Publié par MD à jeudi, décembre 14, 2006 |
mardi 12 décembre 2006
Le Trouduc perso de la semaine
Sans conteste, mon syndic d’immeuble qui « oublie » de prévenir les gentils petits locataires que des travaux vont être réalisés sur l’ascenseur, juste au moment où je déménage. Non sans déclencher la révolte des octogénaires de la co-propriété, et dans le XVème, y’en a…
Je n’allais pas le donner à Pinochet, d’abord parce que c’était un criminel plus qu’un Trouduc, ensuite, parce qu’il est mort. Sur la fin, cet homme-là méritait surtout le Grand Prix de l’excuse à 2 balles, digne de nos pathétiques tentatives pour sécher la gym en 4ème : « Madame, je peux pas, j’ai mal au ventre ». Lui, c’est rendre des comptes sur les milliers de méchants rouges qu’il avait sauvé du Marxisme en les rappelant au Seigneur, qu’il pouvait pas faire. Il avait mal à ses jambes. Mais comme nous en 4ème, une fois sorti d’affaire, il avait oublié qu’il avait mal et courrait comme un Papon. Comme un lapin, je veux dire.

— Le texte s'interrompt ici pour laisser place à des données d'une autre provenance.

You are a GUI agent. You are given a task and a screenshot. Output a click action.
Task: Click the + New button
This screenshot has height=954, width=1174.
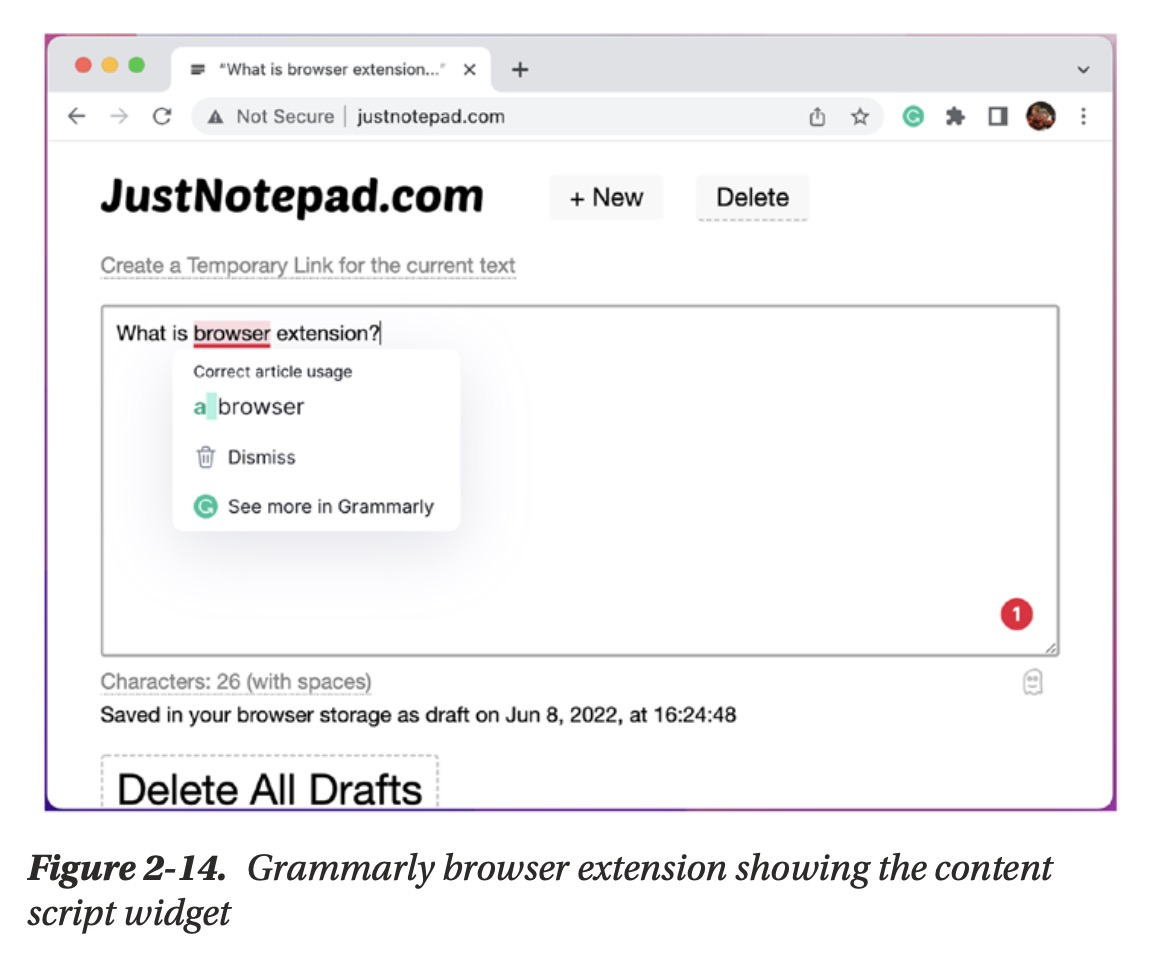click(606, 198)
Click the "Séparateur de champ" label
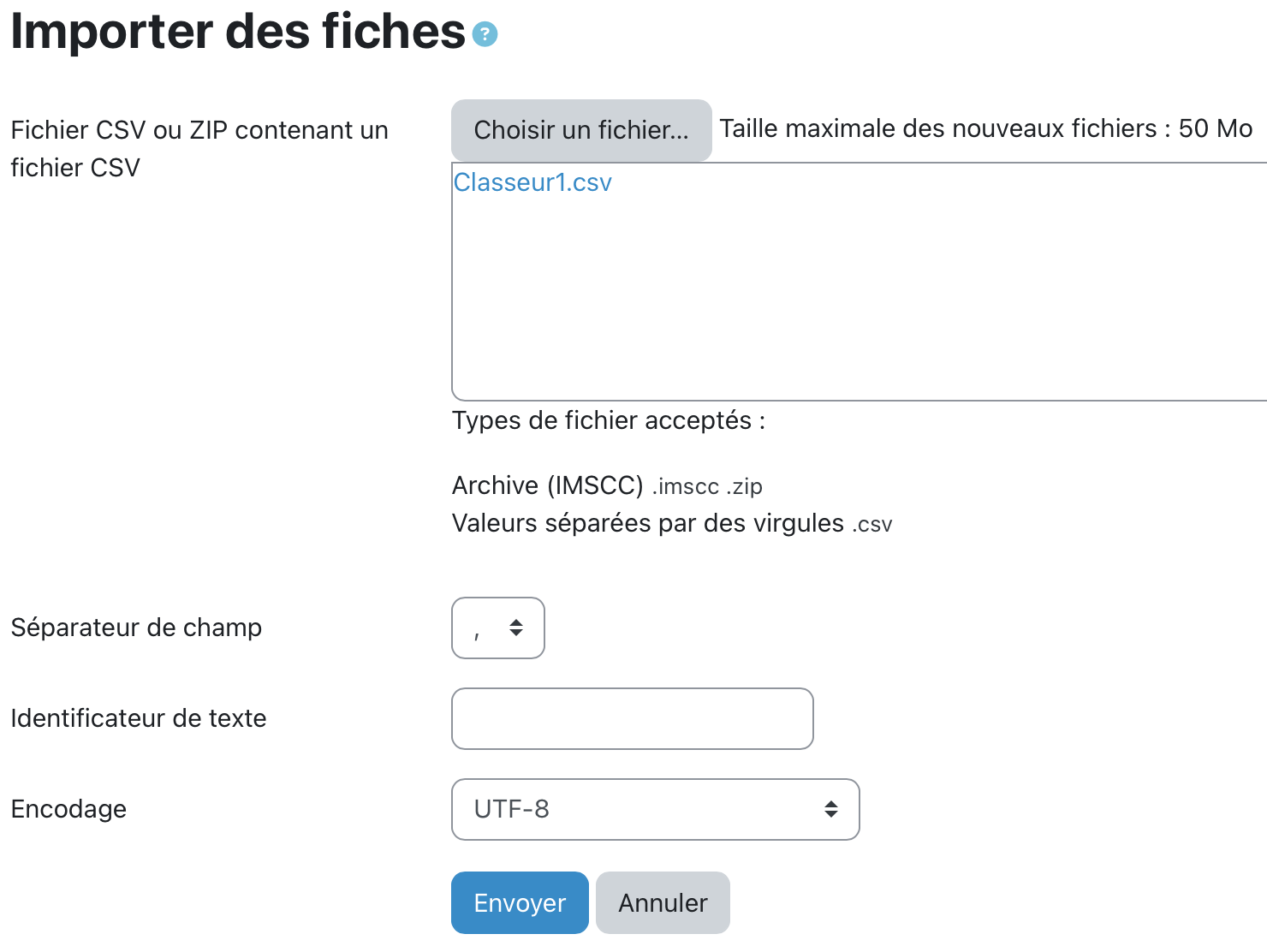The image size is (1267, 952). point(136,628)
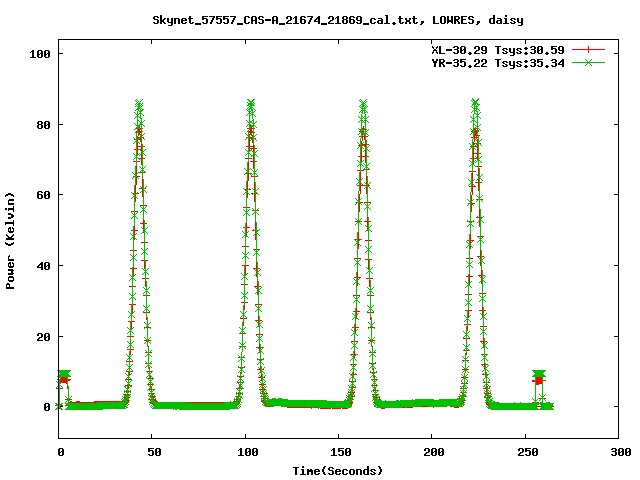
Task: Select the XL-30.29 Tsys:30.59 legend label
Action: [x=497, y=49]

J’aurais en revanche volontiers salué la douce Margaret Thatcher qui s’est dite attristée du décès trop tardif de la vieille baderne sanguinaire. A moins qu’il n’ait fallu récompenser l’incurie journalistique qui m’a valu d’entendre à la radio hier matin que Pinochet était coupable de génocide au Chili. Si la journaliste en question avait un jour ouvert un livre, elle y aurait peut être lu que le terme ne s’applique que dans le contexte précis d’une élimination systématique et organisée d’une population pour des motifs d’appartenance nationale, ethnique ou religieuse. Grosso modo, quand un groupe humain s’emploie à vouloir éliminer totalement un autre groupe humain juste parce qu’il est pas pareil. Communément, on le dit des Arméniens en 1915 (sauf quand on est turc), des Tsiganes et des Juifs par les Nazis (sauf quand on est iranien), des Tutsis par les Hutues (sauf quand on est un militaire français sur place et qu’on préfère regarder ailleurs), et on l’a dit, mais vite pour pas gêner, au Tribunal pénal international à propos des civils Bosniaques à Srebrenica, bien que le cadre fût très circonscrit.

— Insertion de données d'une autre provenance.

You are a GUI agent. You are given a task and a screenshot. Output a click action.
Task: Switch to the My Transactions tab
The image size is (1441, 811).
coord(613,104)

Mais évidemment pas de génocide au Chili. C'était juste une répression sanglante dans un joli cadre totalitaire. Bref, du courant, du commun, du qu’on trouve à tous les coins de rue du monde, depuis qu’il est monde. Le génocide, c’est une autre affaire, c’est le titre de noblesse de l'inhumanité. Et il y en a des candidats au titre suprême. Déjà « crime contre l’humanité » et sur les rangs pour l'obtention de "génocide" :
- Pol Pot et les Khmers rouges : 1,5 million de morts pour des raisons ethniques et idéologiques, ce dernier aspect freinant l’obtention du titre. Il est toutefois reconnu par certains et moi-même, je suis assez pour.
- Staline : 10 millions de paysans ukrainiens morts de faim. Bien que la volonté de les y aider est manifeste, sans effusion de sang, c’est moins convaincant.

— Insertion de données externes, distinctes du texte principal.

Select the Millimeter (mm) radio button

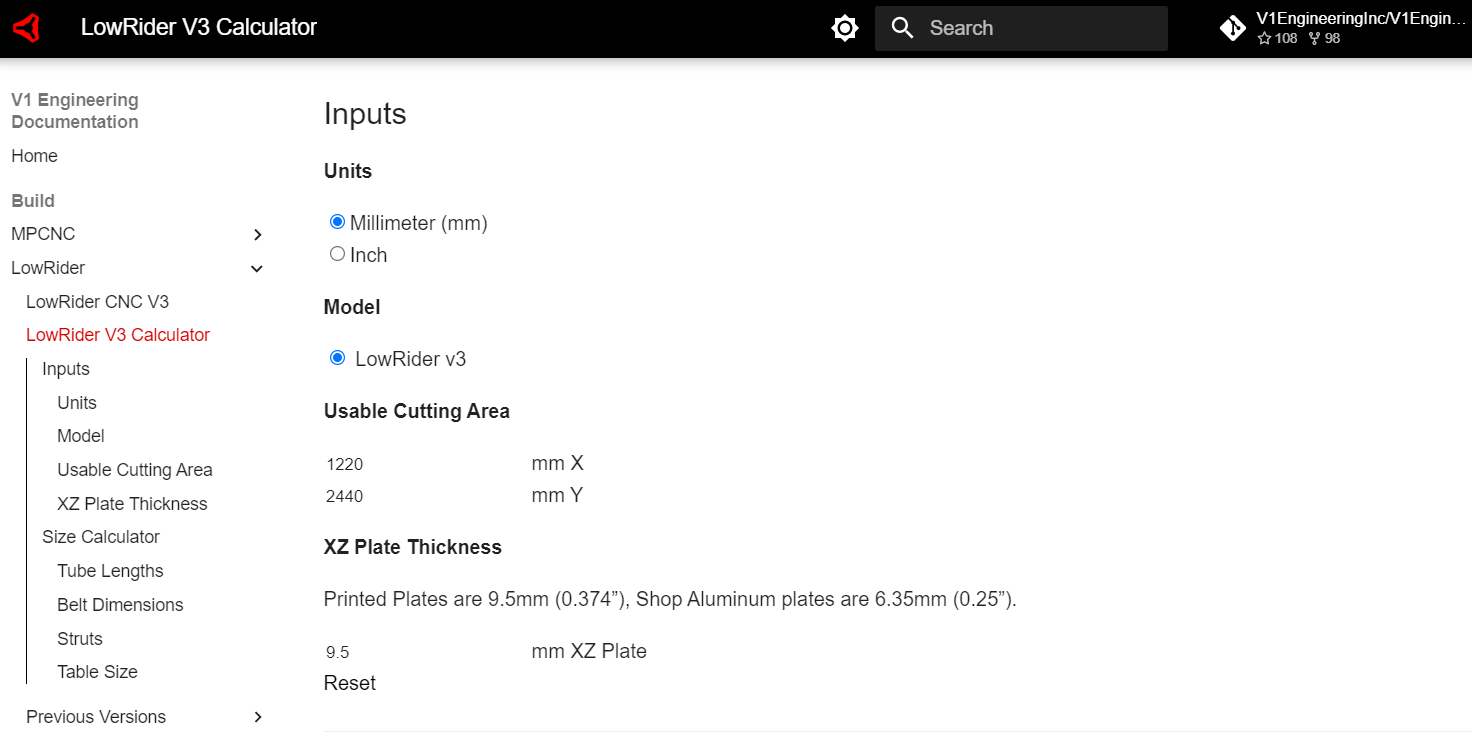337,221
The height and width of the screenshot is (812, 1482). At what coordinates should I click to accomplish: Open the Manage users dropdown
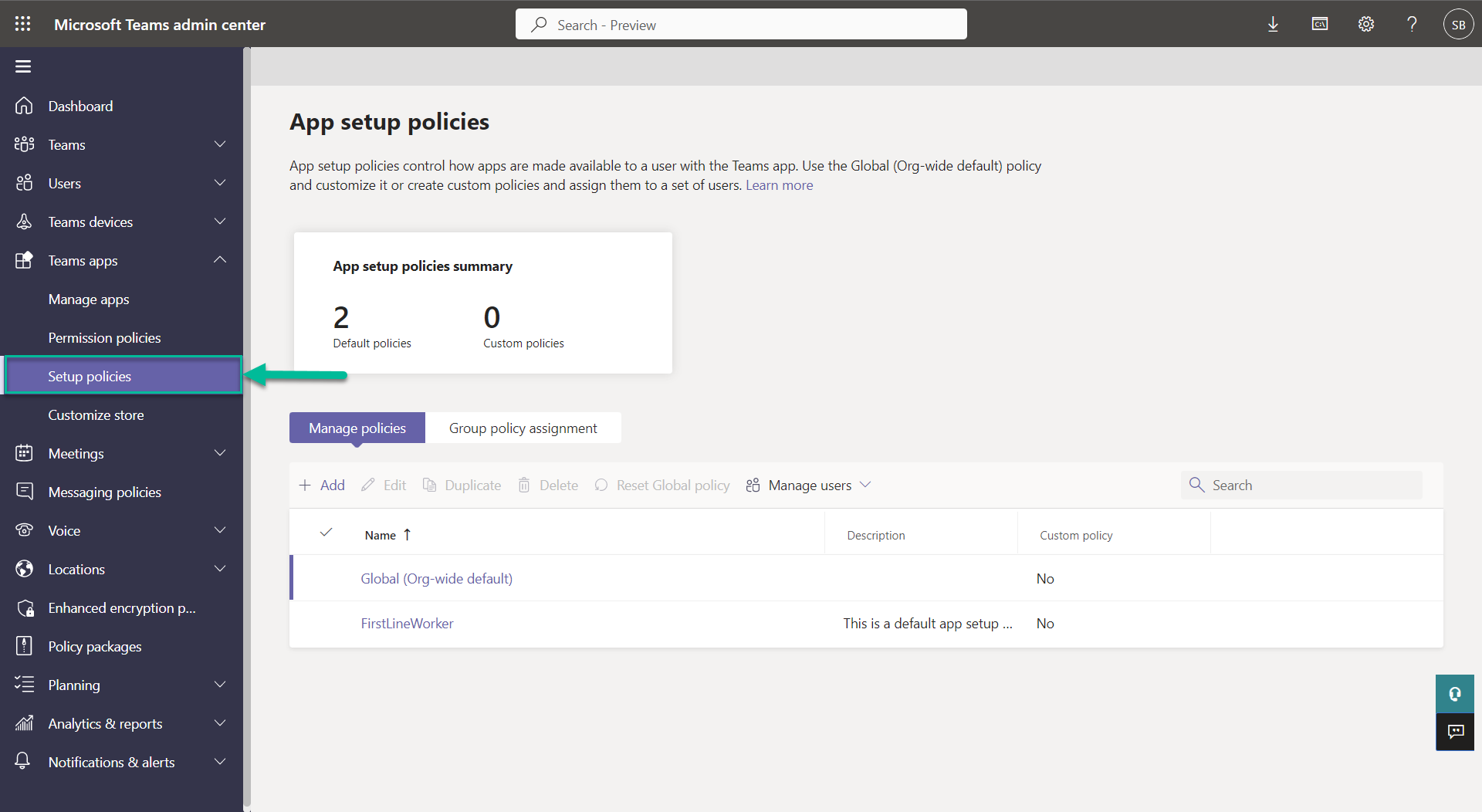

- Saddam Hussein : près de 200 000 Kurdes gazées dans leurs villages. Jolie technique, mais pas assez poussée pour être crédible.
- Les Djandjaouids et le Gouvernement soudanais : d’ores et déjà, un accessit pour le Darfour et ses 300 000 morts. Prometteur.
Quant à mon syndic d’immeuble : ben c’est vraiment un Trouduc.